Le site d’information InternetActu publie une analyse d’Hubert Guillaud sur le numérique, ses partisans et ses détracteurs. Le travail sur la conflictualité en ligne du sociologue Antonio Casilli, auteur de Les liaisons numériques. Vers une nouvelle sociabilité ? (Ed. du Seuil), y est cité en exemple de la recomposition du débat démocratique du Web.

L’internet est la nouvelle chienlit de notre société, disait ironiquement Jean-Marc Manach. Il cristallise tous les maux de notre société, parce qu’il les révèle, les fait saillir, resurgir… Partout, il est le bouc émissaire, car il semble le symptôme d’une transformation qu’on ne comprend pas. Et qu’il est plus facile d’accuser l’internet que de comprendre ce que l’internet renforce, souligne, surligne, déforme dans l’évolution actuelle de nos sociétés.

Le sociologue Antonio Casilli explique bien ce problème quand il revient sur le phénomène des Trolls, que le gouvernement britannique se propose de poursuivre. Chercher à punir les perturbateurs de communautés, ces commentateurs impolis voire grossiers, montre bien une fois encore qu’on a du mal à comprendre le phénomène social (plus qu’individuel) en cours. “Les gens trollent pour provoquer des modifications dans le positionnement structurel des individus au sein des réseaux”, rappelle le sociologue, afin de remodeler les hiérarchies établies dans les forums ou les médias en ligne. Contrairement à ce que l’on pense facilement en accusant le côté désinhibant des médias électronique, la bêtise de nos contemporains ou la baisse générale du niveau d’éducation et appelant à mettre fin à l’anonymat en ligne via des lois liberticides pour résoudre le problème, les Trolls ont une fonction particulière très précieuse, rappelle-t-il : ils aident les communautés en ligne à évoluer. “Le trolling ne doit pas être considéré comme une aberration de la sociabilité sur l’internet, mais comme l’une de ses facettes”, rappelle Casilli. En fait, la radicalité des Trolls est une réponse aux blocages des formes d’expression publiques, qu’elles soient en ligne ou pas. On s’énerve pour affirmer son propos, pour le faire exister, pour se faire entendre des autres. “L’existence même des trolls montre que l’espace public est largement un concept fantasmatique”, insiste avec raison le sociologue. Les Trolls (réels comme virtuels) risquent surtout de se développer à mesure que le dialogue démocratique se ferme ou se recompose. A mesure qu’on l’utilise, internet recompose les objets mêmes sur lesquels il agit, parce que la technologie porte en-elle des valeurs et pesanteurs qui lui préexistaient et qui sont loin d’être compatibles avec les promesses d’une société connectée idéale.

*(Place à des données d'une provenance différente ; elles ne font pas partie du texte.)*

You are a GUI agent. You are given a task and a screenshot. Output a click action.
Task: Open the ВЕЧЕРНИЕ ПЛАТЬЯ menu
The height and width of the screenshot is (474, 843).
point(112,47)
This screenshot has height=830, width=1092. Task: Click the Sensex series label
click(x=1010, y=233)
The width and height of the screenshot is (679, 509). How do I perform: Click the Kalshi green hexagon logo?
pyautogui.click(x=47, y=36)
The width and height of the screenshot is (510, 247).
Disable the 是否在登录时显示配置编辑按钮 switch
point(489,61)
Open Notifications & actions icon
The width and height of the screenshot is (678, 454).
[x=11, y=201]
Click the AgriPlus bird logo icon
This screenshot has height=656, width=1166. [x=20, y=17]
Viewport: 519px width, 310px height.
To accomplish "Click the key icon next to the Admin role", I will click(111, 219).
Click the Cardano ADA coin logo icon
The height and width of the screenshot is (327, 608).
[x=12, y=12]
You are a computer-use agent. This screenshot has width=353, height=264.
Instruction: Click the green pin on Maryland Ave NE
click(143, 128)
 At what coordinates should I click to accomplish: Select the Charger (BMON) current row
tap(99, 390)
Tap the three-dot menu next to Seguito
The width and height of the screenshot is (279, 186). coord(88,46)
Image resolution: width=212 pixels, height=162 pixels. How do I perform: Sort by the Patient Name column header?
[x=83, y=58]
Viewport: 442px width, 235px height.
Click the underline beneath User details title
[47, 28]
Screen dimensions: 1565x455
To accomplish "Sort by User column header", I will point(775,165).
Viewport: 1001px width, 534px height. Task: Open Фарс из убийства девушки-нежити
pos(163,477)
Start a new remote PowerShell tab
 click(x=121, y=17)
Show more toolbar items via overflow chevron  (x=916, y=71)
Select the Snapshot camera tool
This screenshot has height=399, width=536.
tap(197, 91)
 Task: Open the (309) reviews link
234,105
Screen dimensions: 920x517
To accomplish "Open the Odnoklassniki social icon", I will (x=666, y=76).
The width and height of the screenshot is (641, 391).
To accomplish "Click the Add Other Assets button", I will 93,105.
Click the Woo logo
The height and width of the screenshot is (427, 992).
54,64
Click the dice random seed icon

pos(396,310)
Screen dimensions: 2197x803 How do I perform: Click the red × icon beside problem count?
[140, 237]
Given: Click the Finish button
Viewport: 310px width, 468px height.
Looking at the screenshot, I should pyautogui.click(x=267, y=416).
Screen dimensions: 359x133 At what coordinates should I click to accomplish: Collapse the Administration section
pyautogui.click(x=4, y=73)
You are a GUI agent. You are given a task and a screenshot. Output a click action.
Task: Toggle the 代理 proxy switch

Hartmut Rosa dans son livre, Accélération, une critique sociale du temps, ne dit pas autre chose. Selon lui, la technique n’est pas la seule responsable de l’accélération du temps que nous vivons. Notre désir d’autonomie (ce “projet de la modernité”) est également en cause. Est-ce tant la technique qui nous aliène, que la façon dont nous nous l’approprions (et donc la façon dont nous la façonnons dans ce but) ? Est-ce la technologie ou l’idéologie technicienne chère à Jacques Ellul que nous avons fait nôtre, la cause première, comme le dénonce TechnoLogos ? Est-ce la technique ou la “la quête d’une (illusoire) efficacité maximale en toute chose” ? Est-ce la technologie ou les valeurs avec lesquelles elle est conçue (le travail, l’utilité, l’efficacité, la gestion, la croissance économique, le progrès…) qui sont en cause ? Le décalage ne vient-il pas du fait que les valeurs du système technicien ne sont pas nécessairement en adéquation avec les valeurs communautaires que porte internet (connaissance, fluidité, cherchabilité, égalité d’accès…), comme l’expliquait Dominique Cardon ?

La prochaine fois que vous entendrez quelqu’un s’en prendre au numérique – tout comme son exact inverse, ceux qui proposent un outil numérique pour résoudre un problème -, demandez-vous plutôt pourquoi il le fait, ce que sa proposition a pour conséquence et toujours, essayez d’extraire le numérique du problème. Vous verrez alors que bien souvent le numérique n’en fait partie qu’à la marge. Comme le disait Jacques-François Marchandise, “pour comprendre la plupart des domaines de notre monde, le numérique n’est souvent pas la bonne entrée, en tout cas il n’est jamais la seule”. Plus qu’une rupture, plus qu’une révolution, l’internet dessine bien souvent une continuité… qui a finalement plus tendance à renforcer les maux dont nos sociétés souffraient déjà qu’à leur trouver des solutions magiques.

Sauf que demain, il n’y aura pas de solutions aux problèmes que l’internet accentue… sans l’internet.